I got this call more than a year ago AND like an idiot I enrolled. It appears to be legitimate, simply not cost effective. 

As geekette says, you can put it together more economically.

I am paying $165 per month for a cruise to Alaska. It isn't cost effective. But I have wanted an Alaska cruise for a long time. And this way I am forced to save for it. 

Don't make the same mistake!

elaine


----------



## flexible

geekette said:


> While this is true, RCI did have a cruise + resort "special" that they were peddling a few years back.  It was not a good value and had a ton of blackout dates.  Is it bacK?  Maybe.
> 
> Also note that Royal Carribean can sometimes be known as "RCI".
> 
> Always a good idea to ask "What does that stand for?"
> 
> If you get stammering, well, they don't know, so it's probably not their employer.
> 
> regardless, if you are looking for a ship + shore vacation, you can put it together more economically than RCI can package for you because, of course, they will always get their cut.



*RCI subcontracts ALL their: *
RCI Cruise
RCI Points Partner Transactions (They renamed that subsidiary RCI Travel last summer)
AND probably more.

The FULFILLMENT CENTER for all of the above and more is: ICE/OVC. Granted I sometimes get confused in at my advanced age. Sometimes the Corporate Chart displayed in Wyndham Sales Offices changes. I sometimes lose track of which company is the PARENT company and which is the SUBSIDIARY. But I am certain the reason could be it is more difficult to hold the SUBCONTRACTOR accountable to HONOR the agreement you have with the company you signed the contract with. 
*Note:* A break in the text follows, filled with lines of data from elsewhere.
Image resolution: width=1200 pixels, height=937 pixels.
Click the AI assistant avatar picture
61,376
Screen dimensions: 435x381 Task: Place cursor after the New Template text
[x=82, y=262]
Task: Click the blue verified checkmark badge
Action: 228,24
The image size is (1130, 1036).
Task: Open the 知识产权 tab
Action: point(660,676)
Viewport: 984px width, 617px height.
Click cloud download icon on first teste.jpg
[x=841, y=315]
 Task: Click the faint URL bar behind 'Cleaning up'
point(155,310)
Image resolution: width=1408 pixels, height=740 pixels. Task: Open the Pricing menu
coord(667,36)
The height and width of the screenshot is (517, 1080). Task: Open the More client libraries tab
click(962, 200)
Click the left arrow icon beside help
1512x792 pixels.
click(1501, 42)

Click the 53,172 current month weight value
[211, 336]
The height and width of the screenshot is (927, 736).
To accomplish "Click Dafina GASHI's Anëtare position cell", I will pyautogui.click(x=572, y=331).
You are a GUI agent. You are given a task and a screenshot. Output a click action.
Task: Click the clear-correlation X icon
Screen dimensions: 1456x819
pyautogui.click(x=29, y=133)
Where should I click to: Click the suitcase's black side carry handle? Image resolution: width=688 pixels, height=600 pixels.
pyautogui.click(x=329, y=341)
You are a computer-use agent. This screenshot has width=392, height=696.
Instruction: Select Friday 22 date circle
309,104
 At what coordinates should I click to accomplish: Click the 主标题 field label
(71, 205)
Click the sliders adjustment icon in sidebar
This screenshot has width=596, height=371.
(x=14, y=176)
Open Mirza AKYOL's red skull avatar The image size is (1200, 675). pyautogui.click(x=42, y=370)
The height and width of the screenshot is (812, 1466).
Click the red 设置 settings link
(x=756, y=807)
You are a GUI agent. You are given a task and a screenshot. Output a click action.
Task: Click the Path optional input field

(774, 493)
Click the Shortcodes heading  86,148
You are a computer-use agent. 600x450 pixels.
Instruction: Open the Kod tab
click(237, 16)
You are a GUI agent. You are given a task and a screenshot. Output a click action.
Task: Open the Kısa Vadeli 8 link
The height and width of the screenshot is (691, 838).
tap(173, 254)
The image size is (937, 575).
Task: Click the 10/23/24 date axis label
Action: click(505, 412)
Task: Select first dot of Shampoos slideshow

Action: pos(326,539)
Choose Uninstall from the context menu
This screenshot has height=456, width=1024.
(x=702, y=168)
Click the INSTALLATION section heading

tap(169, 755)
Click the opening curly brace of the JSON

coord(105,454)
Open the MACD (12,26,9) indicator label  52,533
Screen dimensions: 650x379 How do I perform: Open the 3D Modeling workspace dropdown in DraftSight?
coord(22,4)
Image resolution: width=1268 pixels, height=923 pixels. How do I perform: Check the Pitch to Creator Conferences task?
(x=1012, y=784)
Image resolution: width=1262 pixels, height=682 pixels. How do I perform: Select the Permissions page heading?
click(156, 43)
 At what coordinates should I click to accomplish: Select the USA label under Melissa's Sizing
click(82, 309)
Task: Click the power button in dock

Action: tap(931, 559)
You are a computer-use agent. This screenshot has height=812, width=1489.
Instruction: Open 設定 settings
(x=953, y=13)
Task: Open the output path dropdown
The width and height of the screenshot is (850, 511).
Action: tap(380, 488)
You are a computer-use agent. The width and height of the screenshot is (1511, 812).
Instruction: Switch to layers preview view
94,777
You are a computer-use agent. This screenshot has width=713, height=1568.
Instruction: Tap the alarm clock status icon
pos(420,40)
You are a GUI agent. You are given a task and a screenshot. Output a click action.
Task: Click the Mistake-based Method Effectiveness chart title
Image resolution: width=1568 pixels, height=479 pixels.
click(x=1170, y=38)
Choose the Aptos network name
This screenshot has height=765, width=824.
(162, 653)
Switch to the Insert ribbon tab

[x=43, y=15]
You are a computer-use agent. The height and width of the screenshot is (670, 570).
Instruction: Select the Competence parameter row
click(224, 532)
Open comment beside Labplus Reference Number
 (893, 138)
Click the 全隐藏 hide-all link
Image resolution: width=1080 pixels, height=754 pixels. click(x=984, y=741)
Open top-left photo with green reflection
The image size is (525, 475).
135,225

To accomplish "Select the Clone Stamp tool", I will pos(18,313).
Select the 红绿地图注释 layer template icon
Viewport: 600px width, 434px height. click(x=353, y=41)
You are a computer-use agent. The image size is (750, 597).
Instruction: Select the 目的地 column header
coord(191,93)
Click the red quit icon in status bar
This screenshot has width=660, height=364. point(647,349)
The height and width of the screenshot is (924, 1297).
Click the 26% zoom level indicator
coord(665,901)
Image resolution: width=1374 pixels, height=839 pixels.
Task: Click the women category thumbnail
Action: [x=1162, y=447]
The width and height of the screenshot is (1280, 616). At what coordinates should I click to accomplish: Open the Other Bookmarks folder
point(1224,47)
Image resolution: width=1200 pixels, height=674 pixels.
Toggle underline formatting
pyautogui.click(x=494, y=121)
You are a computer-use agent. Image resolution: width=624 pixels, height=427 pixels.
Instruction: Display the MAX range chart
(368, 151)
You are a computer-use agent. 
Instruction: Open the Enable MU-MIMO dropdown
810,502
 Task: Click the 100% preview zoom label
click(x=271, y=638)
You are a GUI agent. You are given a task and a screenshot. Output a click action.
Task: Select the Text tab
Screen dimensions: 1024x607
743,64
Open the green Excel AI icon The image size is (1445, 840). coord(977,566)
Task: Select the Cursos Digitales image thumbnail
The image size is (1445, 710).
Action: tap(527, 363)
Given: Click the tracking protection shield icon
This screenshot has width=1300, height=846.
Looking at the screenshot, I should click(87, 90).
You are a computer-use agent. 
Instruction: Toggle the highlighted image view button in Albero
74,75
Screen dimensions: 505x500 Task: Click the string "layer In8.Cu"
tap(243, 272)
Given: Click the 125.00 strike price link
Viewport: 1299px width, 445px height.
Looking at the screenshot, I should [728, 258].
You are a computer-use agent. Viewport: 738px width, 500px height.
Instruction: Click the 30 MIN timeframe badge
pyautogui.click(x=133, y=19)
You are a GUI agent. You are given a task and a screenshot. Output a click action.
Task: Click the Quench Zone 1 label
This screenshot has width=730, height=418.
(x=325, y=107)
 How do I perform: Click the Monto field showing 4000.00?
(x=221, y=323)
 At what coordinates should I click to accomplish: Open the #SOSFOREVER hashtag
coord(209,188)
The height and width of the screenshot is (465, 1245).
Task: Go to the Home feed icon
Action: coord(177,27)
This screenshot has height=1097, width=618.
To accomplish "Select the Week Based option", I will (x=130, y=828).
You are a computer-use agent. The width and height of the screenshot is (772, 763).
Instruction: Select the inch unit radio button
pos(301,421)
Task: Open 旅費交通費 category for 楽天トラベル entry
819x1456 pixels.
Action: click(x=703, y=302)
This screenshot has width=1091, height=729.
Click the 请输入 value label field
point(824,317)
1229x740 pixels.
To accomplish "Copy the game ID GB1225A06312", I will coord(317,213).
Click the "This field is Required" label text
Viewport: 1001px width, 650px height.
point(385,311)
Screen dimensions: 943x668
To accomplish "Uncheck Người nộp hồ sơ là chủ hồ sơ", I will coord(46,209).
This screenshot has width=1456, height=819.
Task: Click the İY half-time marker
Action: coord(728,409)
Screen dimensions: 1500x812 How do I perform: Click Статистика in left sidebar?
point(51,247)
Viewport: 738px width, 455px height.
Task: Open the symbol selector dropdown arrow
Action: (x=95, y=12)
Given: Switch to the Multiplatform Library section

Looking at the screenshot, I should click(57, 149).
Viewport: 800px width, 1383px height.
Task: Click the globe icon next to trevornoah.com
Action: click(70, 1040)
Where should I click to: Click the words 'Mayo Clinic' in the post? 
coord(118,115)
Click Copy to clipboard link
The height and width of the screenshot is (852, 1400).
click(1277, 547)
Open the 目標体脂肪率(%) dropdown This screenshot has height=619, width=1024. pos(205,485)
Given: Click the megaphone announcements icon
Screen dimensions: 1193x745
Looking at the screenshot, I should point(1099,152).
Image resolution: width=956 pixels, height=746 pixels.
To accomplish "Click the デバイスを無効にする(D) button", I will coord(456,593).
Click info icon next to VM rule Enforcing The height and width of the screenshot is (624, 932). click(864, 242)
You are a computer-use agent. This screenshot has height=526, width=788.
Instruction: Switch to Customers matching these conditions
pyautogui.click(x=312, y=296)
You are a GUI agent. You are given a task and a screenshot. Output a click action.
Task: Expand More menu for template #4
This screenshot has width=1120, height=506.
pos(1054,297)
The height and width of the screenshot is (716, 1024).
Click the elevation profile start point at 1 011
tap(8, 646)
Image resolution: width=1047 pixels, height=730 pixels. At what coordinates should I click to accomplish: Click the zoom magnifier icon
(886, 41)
*A Rose by ANY other NAME smells the same*
------------------------------------------------------------
RCI Cruise/ICE/OVC/SFX/etc/etc: please read:
http://tugbbs.com/forums/showthread.php?t=175308

Question OurVacationCenter.com & ICE Enterprises feedback needed
We have enjoyed many wonderful cruises using our http://ElCidVacationsClub.com contract with El Cid’s cruise fulfillment provider which uses many company names & websites including:
http://www.iceenterprise.com/
http://www.icegallery.com/
http://ourvacationcenter.com/
http://www.myplatinumrewards.com
http://carnivalvacationclub.com
They also book all RCI Cruise reservations.
SFX appears to be one of their subsidiaries too.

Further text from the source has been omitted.